Breathing fast. That was the only thing obviously different. The symptom I couldn’t explain. T’s mom emailed me on Saturday and said that the two year old wasn’t eating well but was drinking lots and that he was breathing faster than normal. I asked my usual questions back: Fever? No. Cough? No. Vomiting or diarrhea? No. Any obvious pain? No. I suggested that they give it some more time and see if he was evolving into an illness and fever or cough would come. They waited. Sunday came and with it T’s breathing got more rapid and even seemed a bit labored at times. By 5 o’clock, his mom called my cell and we talked about his symptoms. They were nonspecific it seemed. He was a little more tired than usual and didn’t want to eat at all that day but would still drink his fluids. He was peeing fine and having normal stools. Still no fever or cough or runny nose or anything that would explain his increased work of breathing so after going back and forth about whether or not he should be seen that night in the ER, T’s parents took him in. He had plenty of oxygen in his blood, his chest xray was ok too and his throat looked nasty. Perhaps the discomfort from the sore throat or the swelling in the back of his throat were the reason for the rapid breathing…..perhaps. They went home and we agreed that T would come to the office in the morning for reassessment. Lucky for T, his parents were smarter than all the docs (including me) and when he was laboring more with his breathing as the night progressed they took him back to the ER. He remained a mystery even then for quite some time. He had the chest xray repeated along with the oxygen saturation level. No change. The resident and I talked and planned to get an EKG to see if he had a viral heart infection causing early heart failure as a reason for his rapid breathing and then an experienced RN gently asked the parents if T’s breath usually smells fruity…..and suggested to the resident that she do a blood sugar. T’s blood sugar was over 500 and his body was so sick and overwhelmed, acid had built up in his blood and he was breathing quickly to eliminate some of that acid. T was diagnosed with juvenile onset diabetes then and there and was transferred to the Pediatric ICU to get his blood sugars and acid build up under control.

EXERCISE INSTRUCTIONS:
(1) In the story of T's rapid breathing, how high was T's blood sugar when it was checked?
(2) Please extend the story of T's rapid breathing, starting right after its last sentence.
The lines that come next are separate material, unrelated to the story of T's rapid breathing.

Entries drawn from a collection
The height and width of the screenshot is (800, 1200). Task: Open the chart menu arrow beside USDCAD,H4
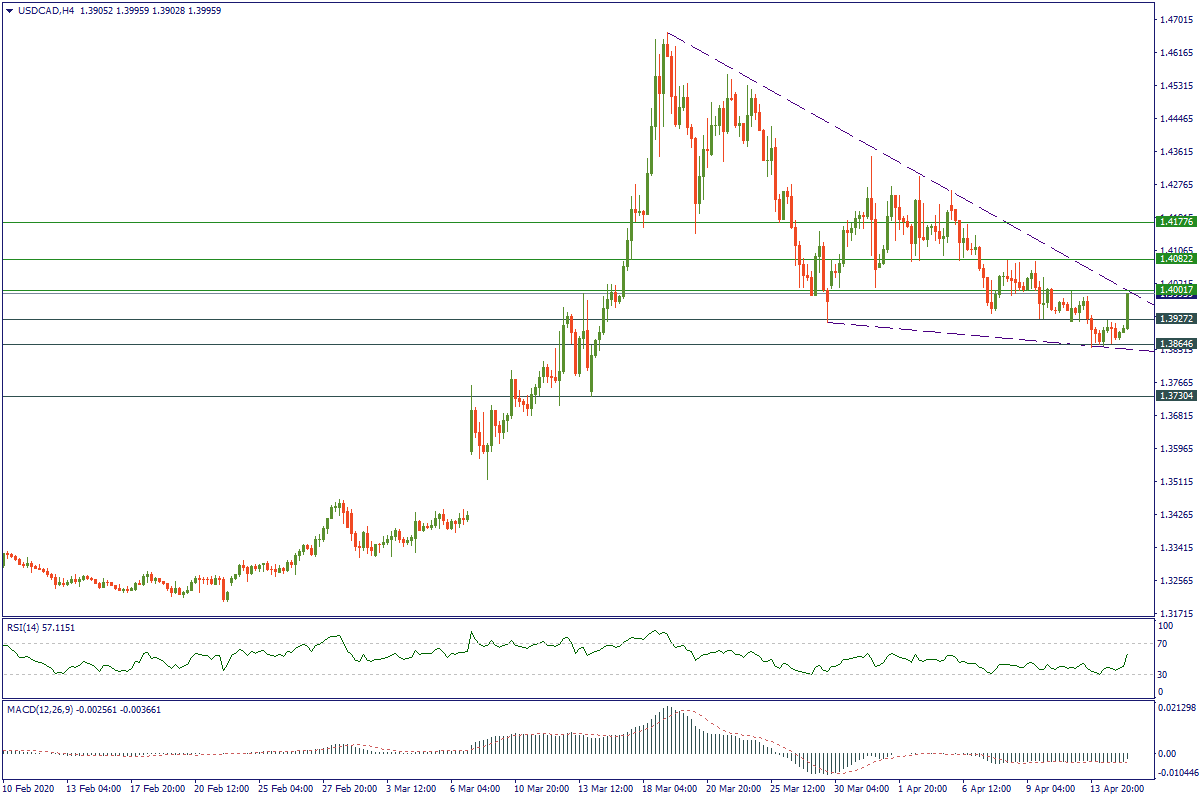[9, 10]
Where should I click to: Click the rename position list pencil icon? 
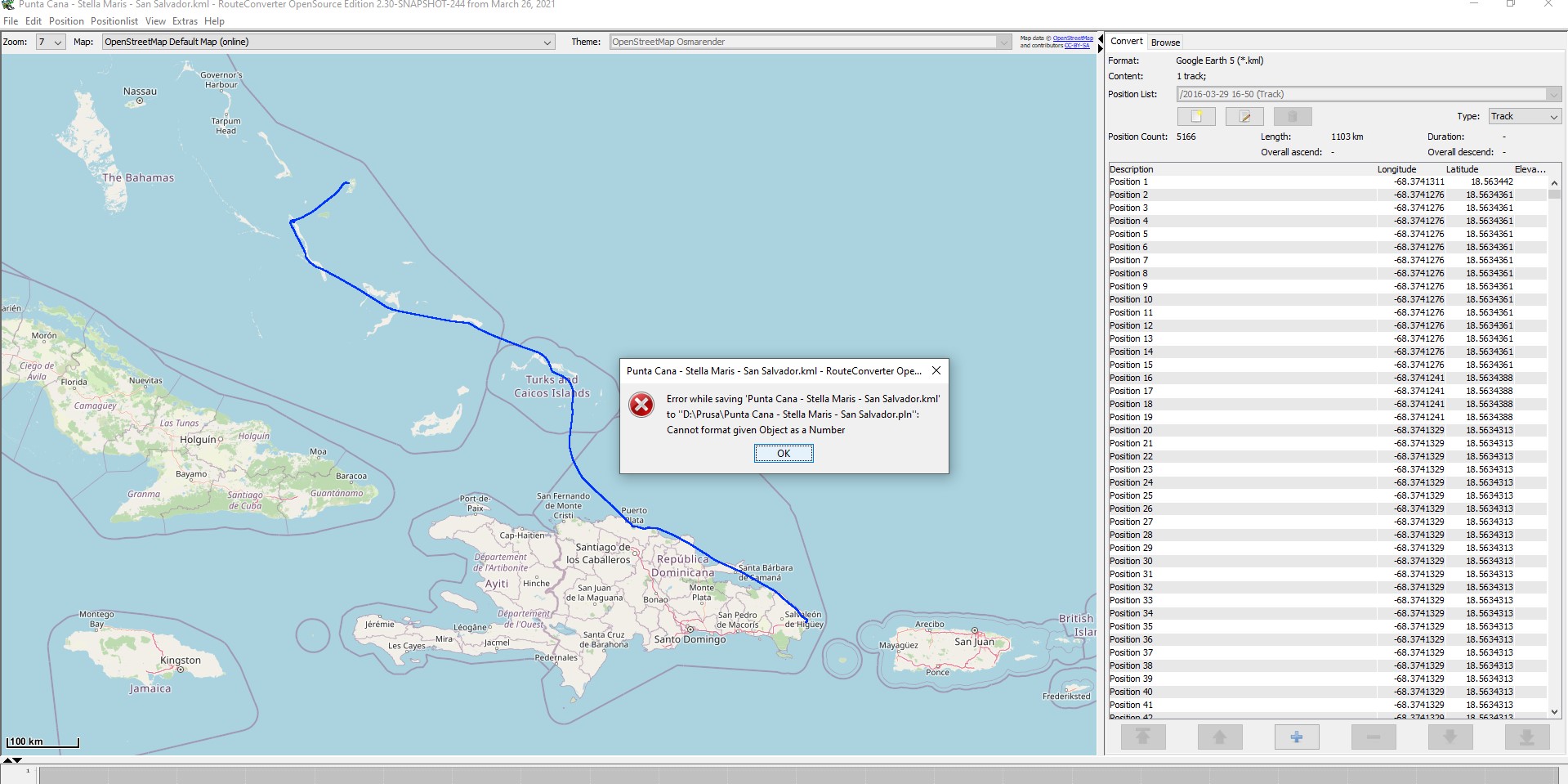[x=1244, y=116]
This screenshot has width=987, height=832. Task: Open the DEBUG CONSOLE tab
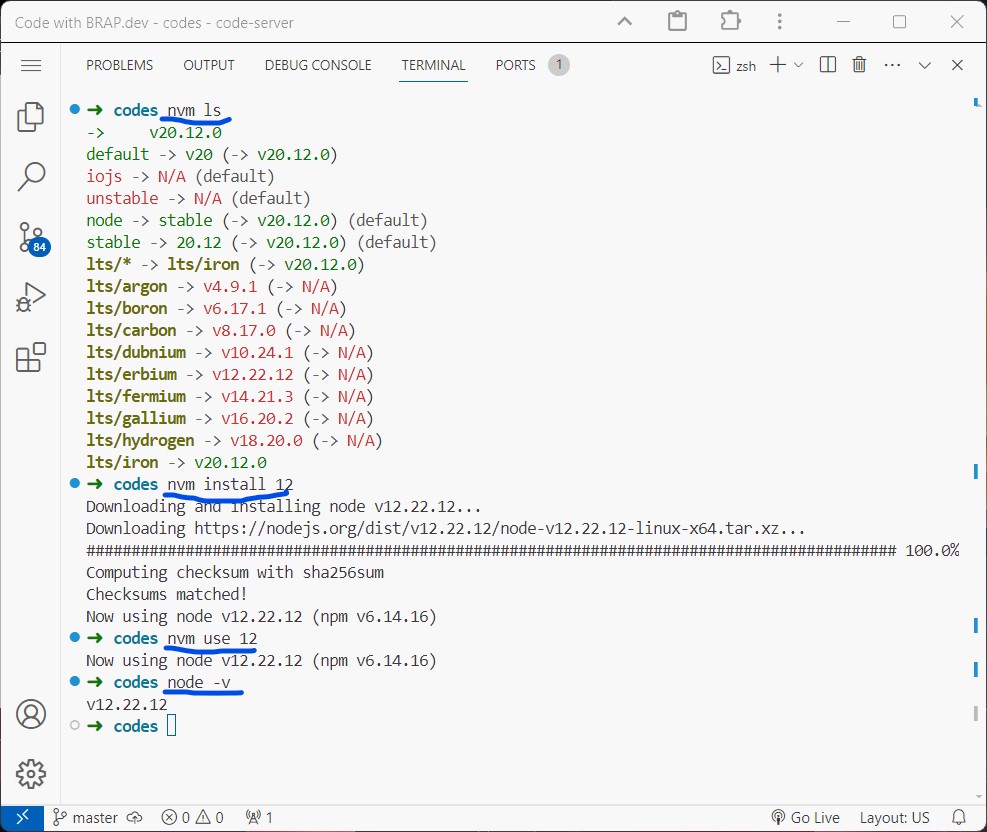(x=317, y=65)
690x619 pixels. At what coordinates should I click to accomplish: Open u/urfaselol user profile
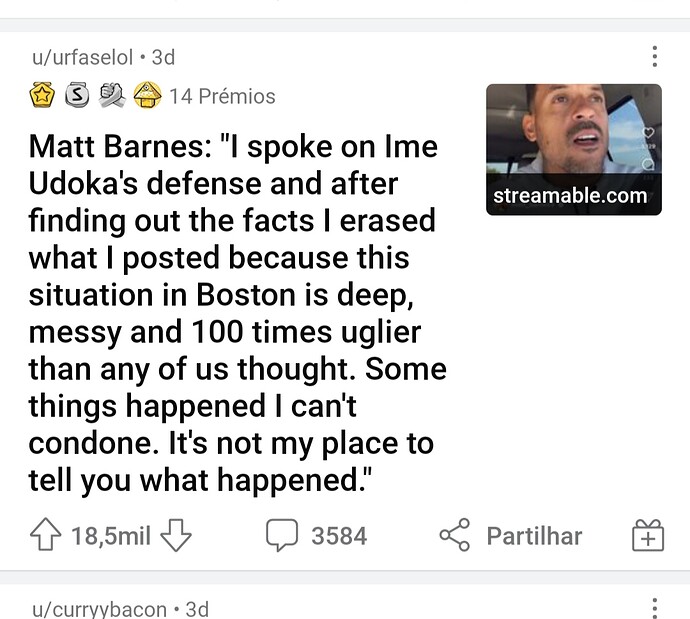tap(81, 58)

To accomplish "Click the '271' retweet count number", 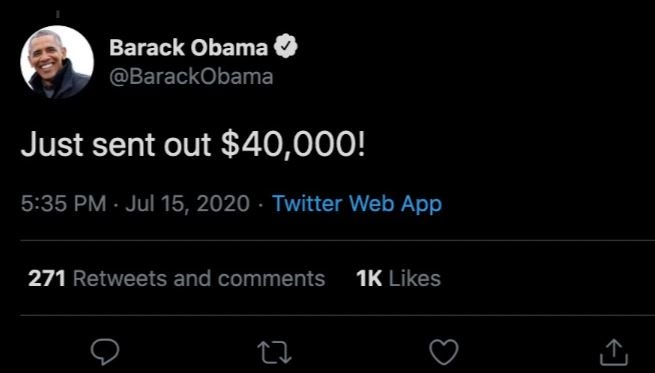I will [47, 279].
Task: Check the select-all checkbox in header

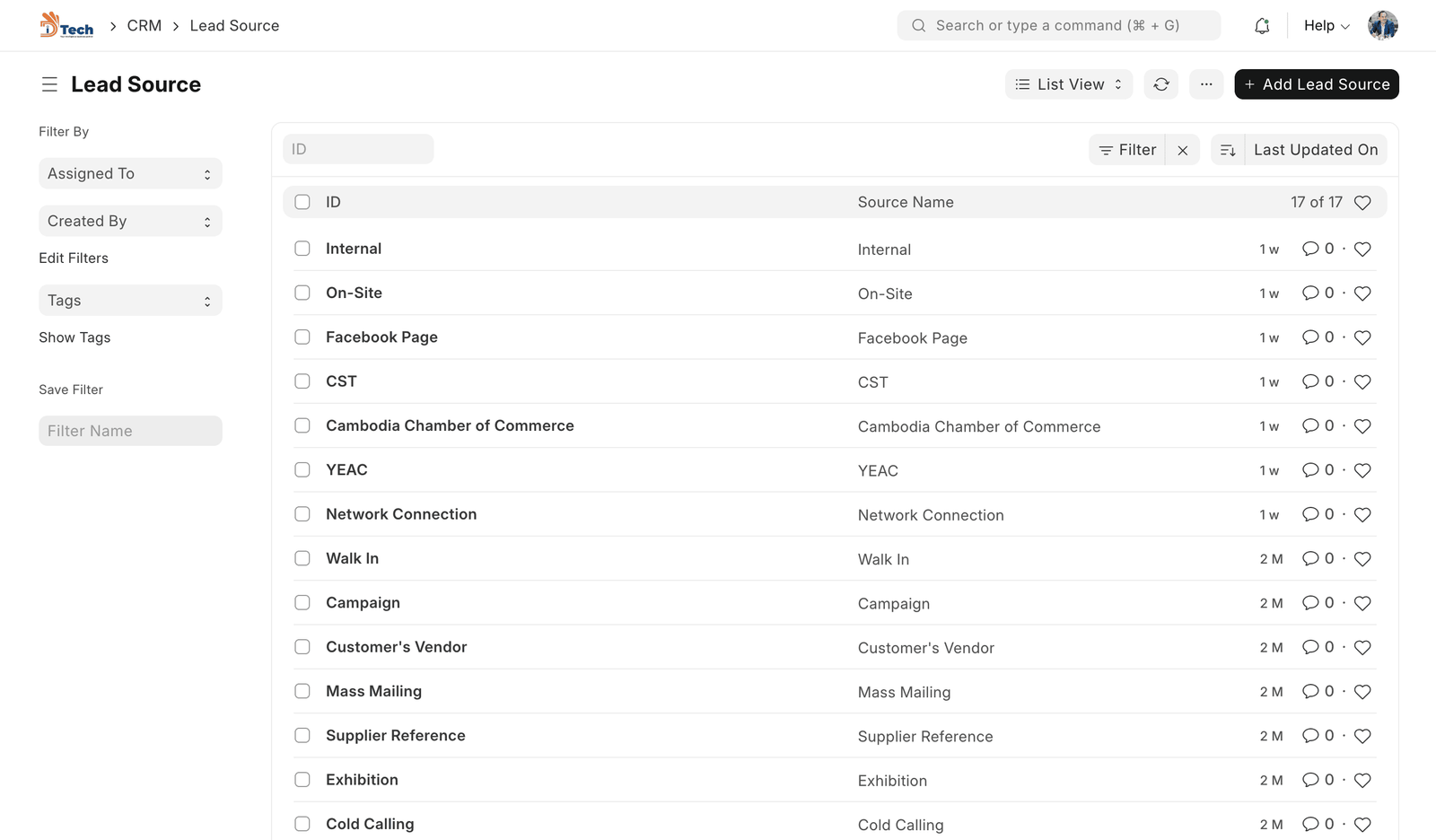Action: point(302,202)
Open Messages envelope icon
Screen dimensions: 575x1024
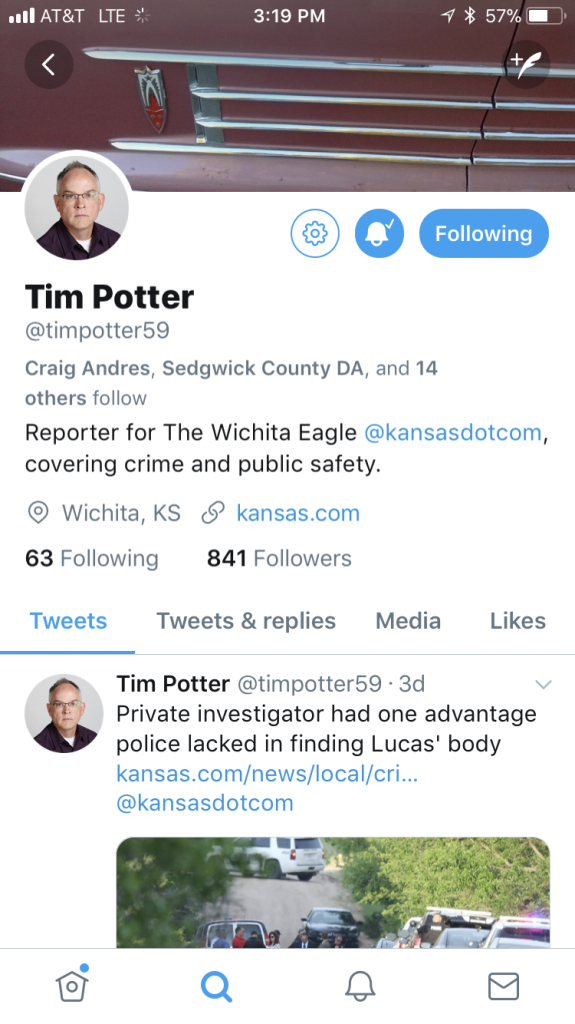click(x=504, y=985)
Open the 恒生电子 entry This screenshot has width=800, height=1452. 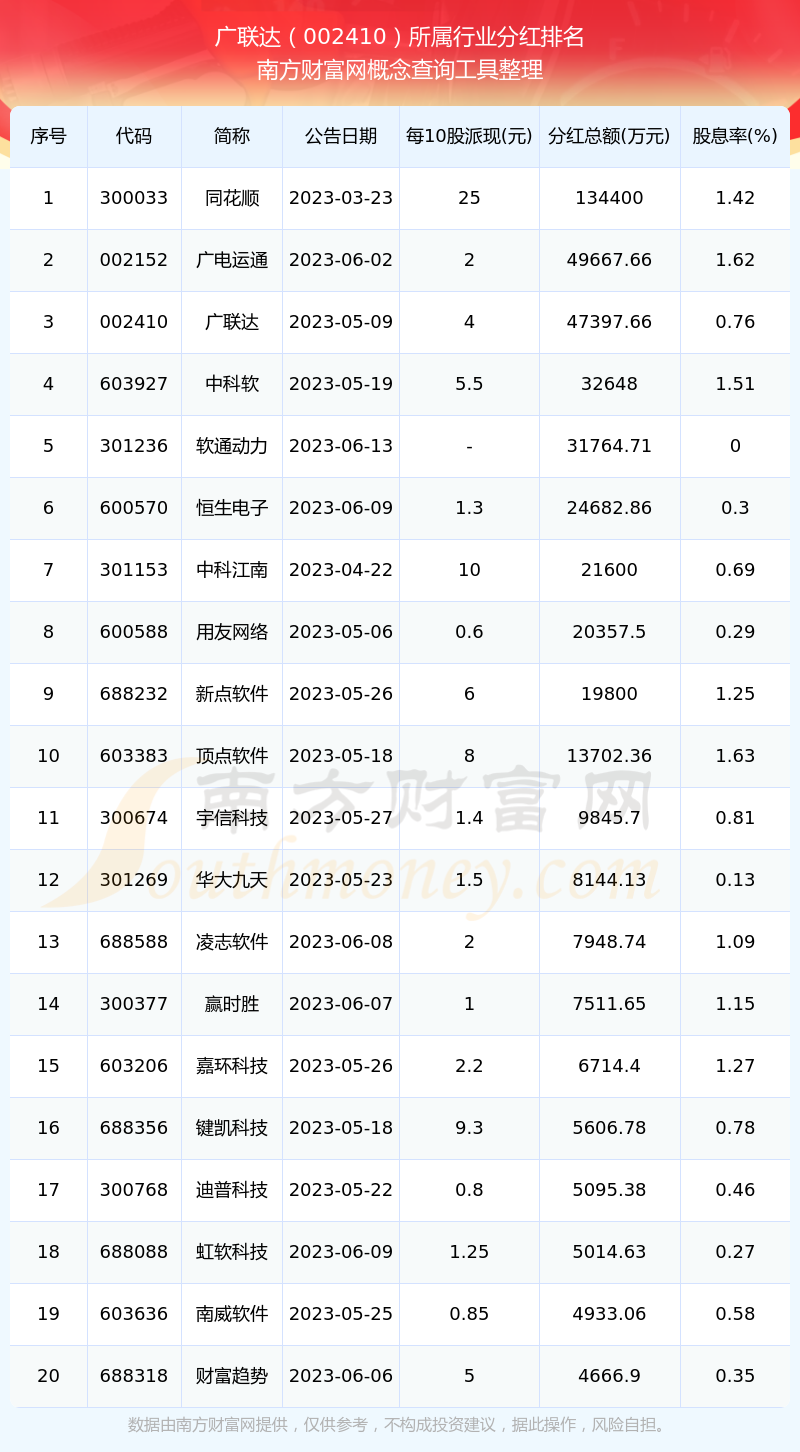point(232,508)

TASK-BY-TASK ANSWERS:
(1) Over 500.

(2)
When many people think of diabetes, they picture an overweight adult who has gone for months, maybe years, with his illness undiagnosed. This is a very accurate picture of adult onset diabetes. It is insidious and subtle. It can sit in the background and lead to a general sense of malaise and little else. Juvenile onset diabetes is different. It is aggressive and potentially lethal if not diagnosed quickly. Children when they first have it are like T; in a matter of days they go from being themselves to being very, very sick with weight loss and excessive thirst and hunger and eventually become so acidotic that they are breathing really fast to compensate. Because T was so young, he just seemed to be getting sicker without other symptoms and couldn’t tell us how he felt in words. He could only drink a lot and breathe really fast and had he been seen over a couple of days, his weight loss would have been apparent and this cardinal sign of juvenile diabetes would have triggered the diagnosis.
T’s illness and diagnosis reminded me of many things. It reminded me that juvenile onset diabetes is rapidly progressive, over days not months or years, and yet can be subtle at times in its symptoms. It reminded me that when there is a symptom that doesn’t fit your theory of an illness, you have to rethink the theory and think beyond the obvious causes. It reminded me that parents have an uncanny and unparalleled ability to know intuitively that something is really wrong with their child. It reminded me that a great RN is an amazingly valuable member of the team. It reminded me that listening is the most important part of my job.
Listen, shut up and listen and each day will be your best!